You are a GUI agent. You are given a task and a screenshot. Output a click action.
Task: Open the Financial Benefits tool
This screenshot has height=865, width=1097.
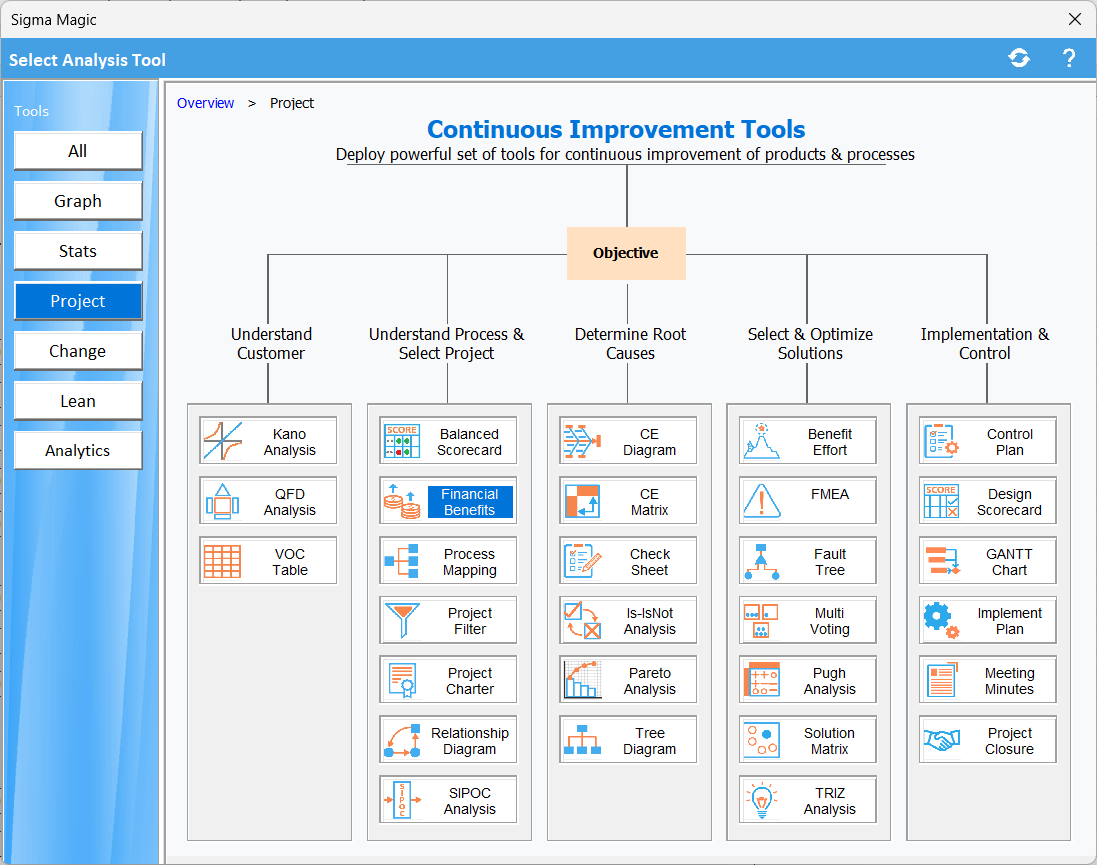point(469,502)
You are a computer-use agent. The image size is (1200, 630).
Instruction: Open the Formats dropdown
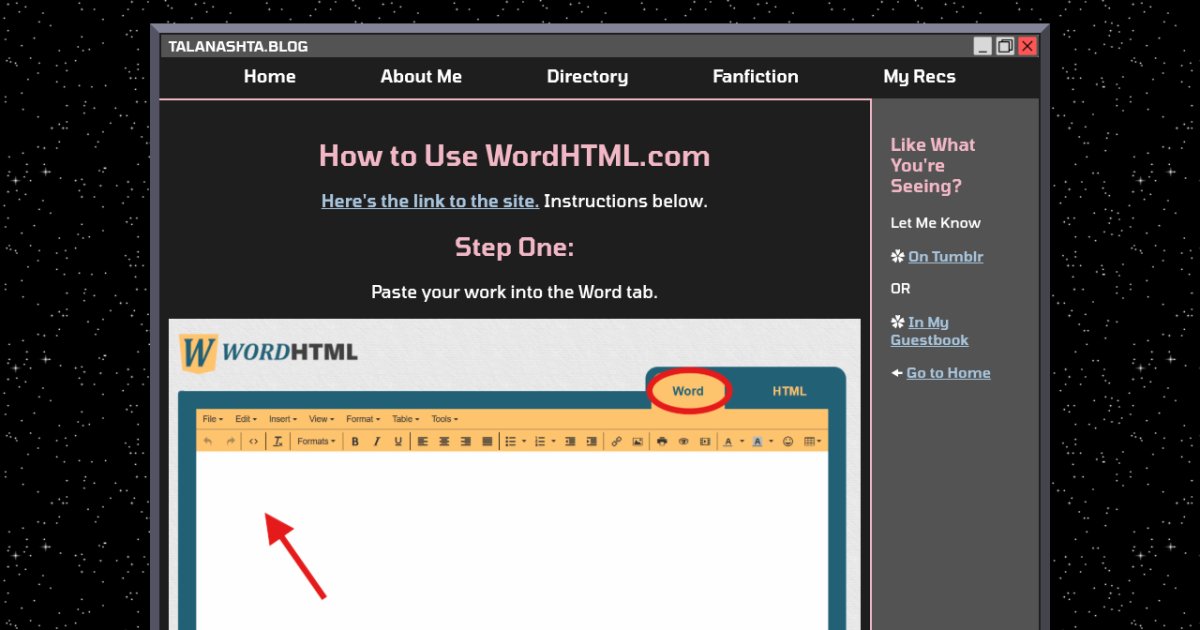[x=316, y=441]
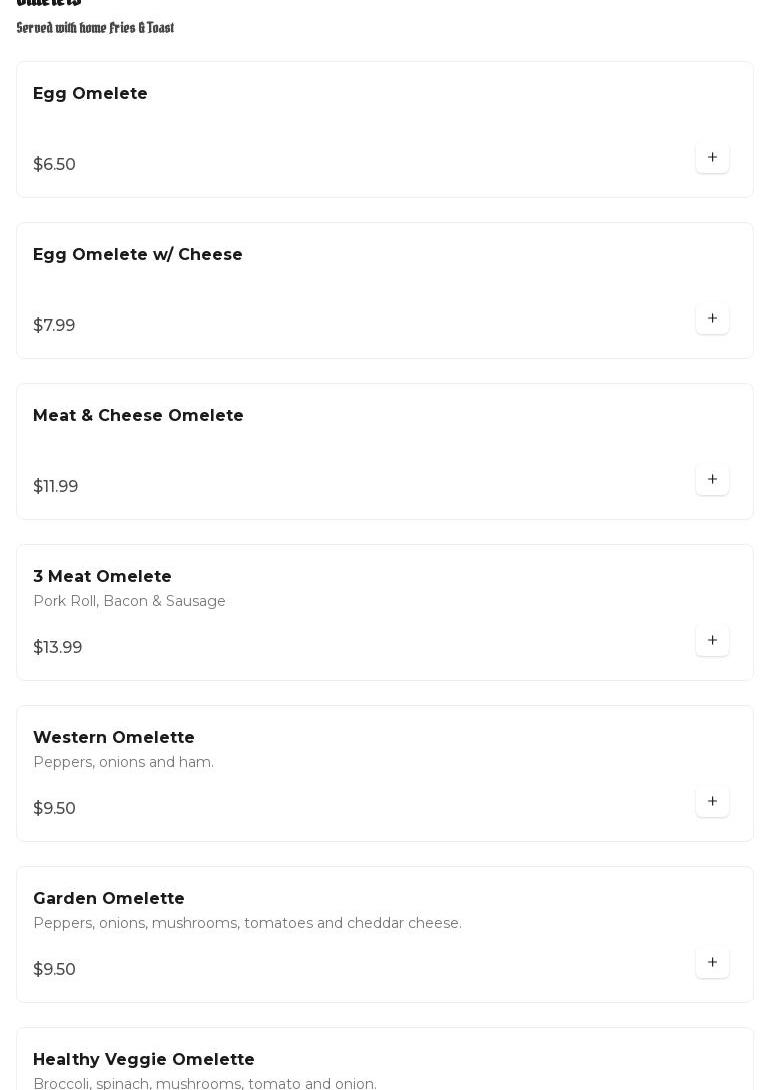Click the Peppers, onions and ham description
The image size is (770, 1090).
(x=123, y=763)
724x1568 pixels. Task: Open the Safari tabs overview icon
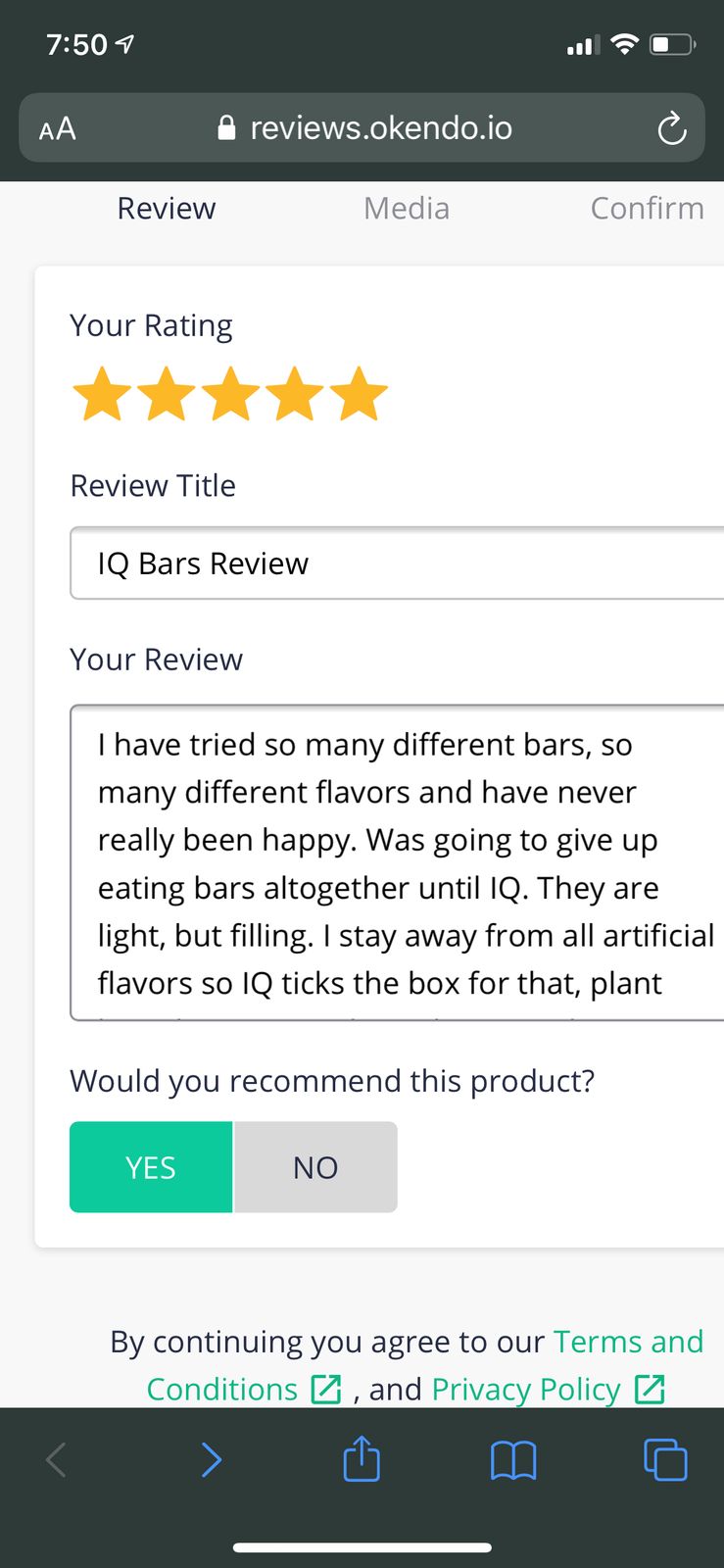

+ + + + +

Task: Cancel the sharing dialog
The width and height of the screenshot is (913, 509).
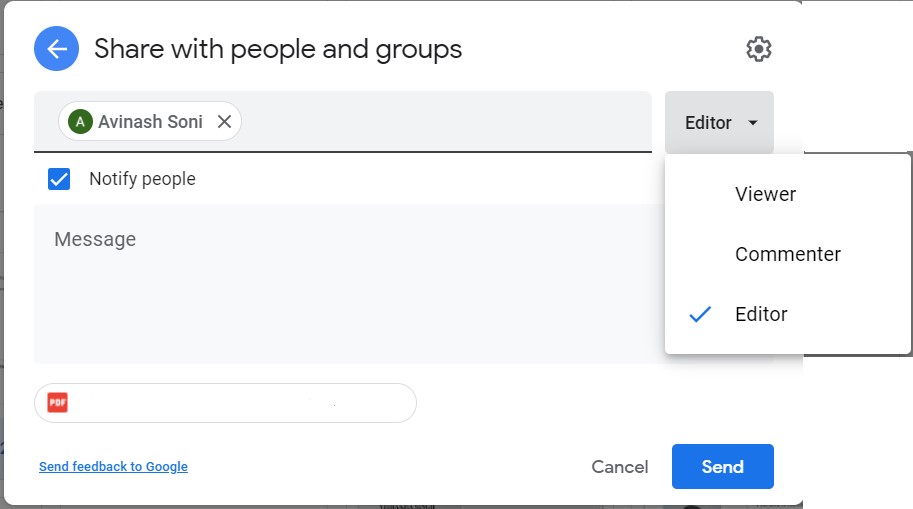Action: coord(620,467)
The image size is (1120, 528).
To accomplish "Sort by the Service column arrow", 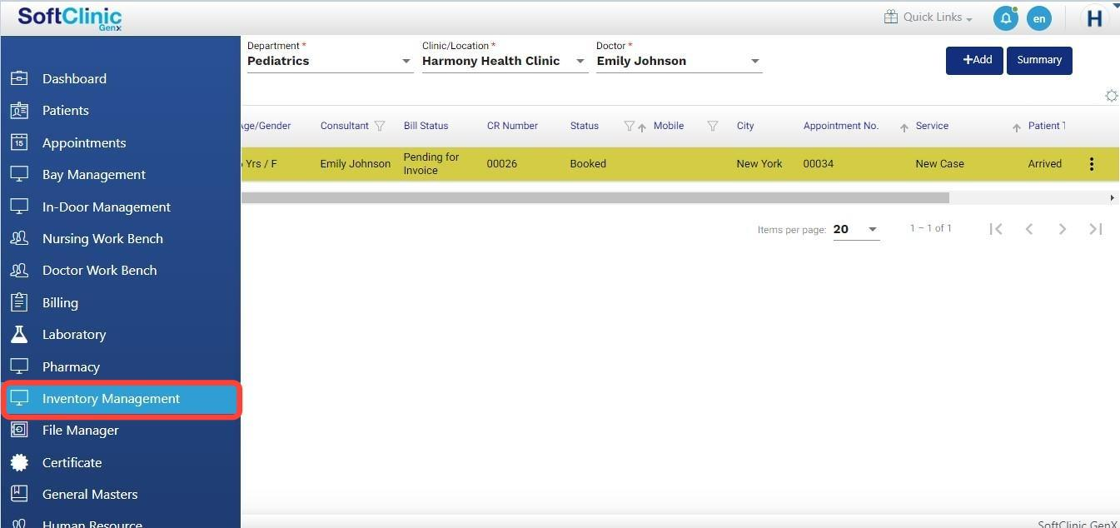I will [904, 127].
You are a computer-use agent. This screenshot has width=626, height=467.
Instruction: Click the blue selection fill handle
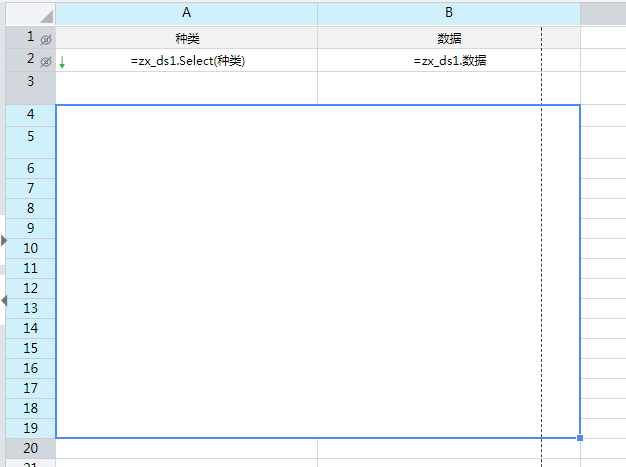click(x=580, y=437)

+ + + + +

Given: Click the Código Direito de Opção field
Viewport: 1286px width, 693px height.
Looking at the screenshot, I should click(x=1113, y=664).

+ + + + +

* **WHAT IS NEEDED**: Starting at the line with "You are a GUI" in the entries above, write out every line exactly until the line with "You are a computer-use agent. The" has been written. Include no pictures and nothing more.

* **RESPONSE AREA**:
You are a GUI agent. You are given a task and a screenshot. Output a click action.
Task: Open the Financial Benefits tool
This screenshot has height=865, width=1097.
point(469,502)
You are a computer-use agent. The image size is (1200, 630).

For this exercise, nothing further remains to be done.